As the answer, give every line of the records that includes the word "will".

Source material.
☆ ☆ ☆ ☆ ☆

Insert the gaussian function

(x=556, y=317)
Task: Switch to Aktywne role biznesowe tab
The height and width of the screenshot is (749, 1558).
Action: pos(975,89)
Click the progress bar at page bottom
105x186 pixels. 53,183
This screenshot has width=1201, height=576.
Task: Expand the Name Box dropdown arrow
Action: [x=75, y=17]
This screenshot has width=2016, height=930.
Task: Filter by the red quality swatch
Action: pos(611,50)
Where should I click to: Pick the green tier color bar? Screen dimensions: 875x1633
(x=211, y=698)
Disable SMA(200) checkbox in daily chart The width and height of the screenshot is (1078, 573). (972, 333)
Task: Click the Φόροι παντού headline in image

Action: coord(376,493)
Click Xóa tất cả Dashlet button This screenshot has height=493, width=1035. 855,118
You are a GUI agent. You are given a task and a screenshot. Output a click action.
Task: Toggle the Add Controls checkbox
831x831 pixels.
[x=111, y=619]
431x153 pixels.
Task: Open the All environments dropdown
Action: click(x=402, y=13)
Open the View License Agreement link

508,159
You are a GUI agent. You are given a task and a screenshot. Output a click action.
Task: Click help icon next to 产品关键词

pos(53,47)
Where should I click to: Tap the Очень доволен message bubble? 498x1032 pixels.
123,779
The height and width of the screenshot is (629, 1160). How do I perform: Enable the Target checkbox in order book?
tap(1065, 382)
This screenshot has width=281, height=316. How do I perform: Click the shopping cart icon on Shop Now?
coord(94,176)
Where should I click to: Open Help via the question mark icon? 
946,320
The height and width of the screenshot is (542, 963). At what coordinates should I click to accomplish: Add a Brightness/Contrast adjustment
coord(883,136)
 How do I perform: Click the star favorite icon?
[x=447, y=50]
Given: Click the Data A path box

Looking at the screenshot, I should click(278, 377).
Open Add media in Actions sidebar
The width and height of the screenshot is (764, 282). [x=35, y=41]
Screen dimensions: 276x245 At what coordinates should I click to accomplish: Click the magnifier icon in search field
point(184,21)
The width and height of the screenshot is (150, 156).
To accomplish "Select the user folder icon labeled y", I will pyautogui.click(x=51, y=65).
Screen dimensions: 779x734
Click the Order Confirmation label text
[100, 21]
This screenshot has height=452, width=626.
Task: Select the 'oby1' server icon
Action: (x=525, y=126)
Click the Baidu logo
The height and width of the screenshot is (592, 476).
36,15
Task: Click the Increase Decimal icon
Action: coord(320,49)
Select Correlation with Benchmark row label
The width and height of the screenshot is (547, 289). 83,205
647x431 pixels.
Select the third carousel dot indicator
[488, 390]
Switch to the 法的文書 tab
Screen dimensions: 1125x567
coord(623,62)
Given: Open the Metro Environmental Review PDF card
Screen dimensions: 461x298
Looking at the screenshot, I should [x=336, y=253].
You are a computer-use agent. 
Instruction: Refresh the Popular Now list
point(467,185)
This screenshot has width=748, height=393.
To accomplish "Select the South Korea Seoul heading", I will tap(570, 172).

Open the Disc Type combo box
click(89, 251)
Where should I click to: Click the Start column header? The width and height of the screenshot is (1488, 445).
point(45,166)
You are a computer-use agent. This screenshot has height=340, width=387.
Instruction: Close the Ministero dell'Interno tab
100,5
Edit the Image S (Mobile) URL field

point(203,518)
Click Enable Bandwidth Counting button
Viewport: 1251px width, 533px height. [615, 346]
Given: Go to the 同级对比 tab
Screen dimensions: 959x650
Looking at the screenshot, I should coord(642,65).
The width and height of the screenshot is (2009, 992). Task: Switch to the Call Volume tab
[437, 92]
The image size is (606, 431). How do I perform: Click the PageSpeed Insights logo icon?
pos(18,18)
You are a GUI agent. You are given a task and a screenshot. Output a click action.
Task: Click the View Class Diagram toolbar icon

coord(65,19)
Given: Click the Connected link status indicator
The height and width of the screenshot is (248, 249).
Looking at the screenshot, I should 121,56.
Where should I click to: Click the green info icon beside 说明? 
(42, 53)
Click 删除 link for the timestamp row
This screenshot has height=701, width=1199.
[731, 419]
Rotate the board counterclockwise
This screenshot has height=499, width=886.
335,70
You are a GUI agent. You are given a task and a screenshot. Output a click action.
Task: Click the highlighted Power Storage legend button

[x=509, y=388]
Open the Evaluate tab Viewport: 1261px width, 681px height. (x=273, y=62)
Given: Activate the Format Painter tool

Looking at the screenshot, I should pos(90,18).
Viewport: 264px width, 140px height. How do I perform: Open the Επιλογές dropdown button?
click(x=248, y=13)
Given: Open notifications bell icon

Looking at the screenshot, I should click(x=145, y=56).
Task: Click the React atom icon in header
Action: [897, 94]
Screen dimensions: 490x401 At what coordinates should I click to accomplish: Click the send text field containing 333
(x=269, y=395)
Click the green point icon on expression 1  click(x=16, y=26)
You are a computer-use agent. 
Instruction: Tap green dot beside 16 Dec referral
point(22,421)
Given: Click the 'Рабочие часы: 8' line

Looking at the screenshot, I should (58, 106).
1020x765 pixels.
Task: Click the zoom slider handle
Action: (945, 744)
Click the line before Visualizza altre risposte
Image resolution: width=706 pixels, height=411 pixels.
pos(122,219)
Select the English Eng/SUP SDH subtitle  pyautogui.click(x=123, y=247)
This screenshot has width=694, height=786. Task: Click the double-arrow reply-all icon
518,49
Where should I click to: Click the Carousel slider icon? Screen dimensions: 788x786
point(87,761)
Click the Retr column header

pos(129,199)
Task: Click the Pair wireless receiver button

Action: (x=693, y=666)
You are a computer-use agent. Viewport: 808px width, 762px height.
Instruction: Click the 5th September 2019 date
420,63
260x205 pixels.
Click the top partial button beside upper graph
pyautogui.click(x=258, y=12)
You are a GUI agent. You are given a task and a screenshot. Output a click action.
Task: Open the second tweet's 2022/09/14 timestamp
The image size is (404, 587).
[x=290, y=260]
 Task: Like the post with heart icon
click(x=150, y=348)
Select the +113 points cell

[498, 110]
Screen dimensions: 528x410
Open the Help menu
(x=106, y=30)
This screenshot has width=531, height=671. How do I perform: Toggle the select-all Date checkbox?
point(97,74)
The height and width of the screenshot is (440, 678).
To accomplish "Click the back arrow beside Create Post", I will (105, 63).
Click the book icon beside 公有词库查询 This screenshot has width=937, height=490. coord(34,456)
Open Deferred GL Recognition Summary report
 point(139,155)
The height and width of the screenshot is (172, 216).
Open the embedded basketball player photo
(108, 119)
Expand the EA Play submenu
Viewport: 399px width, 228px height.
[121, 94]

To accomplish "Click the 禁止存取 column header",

☆ ☆ ☆ ☆ ☆

Response area.
To accomplish "Select the user folder icon labeled y", I will pyautogui.click(x=51, y=65).
To accomplish "Select the South Korea Seoul heading", I will tap(570, 172).
To accomplish "Click the back arrow beside Create Post", I will (105, 63).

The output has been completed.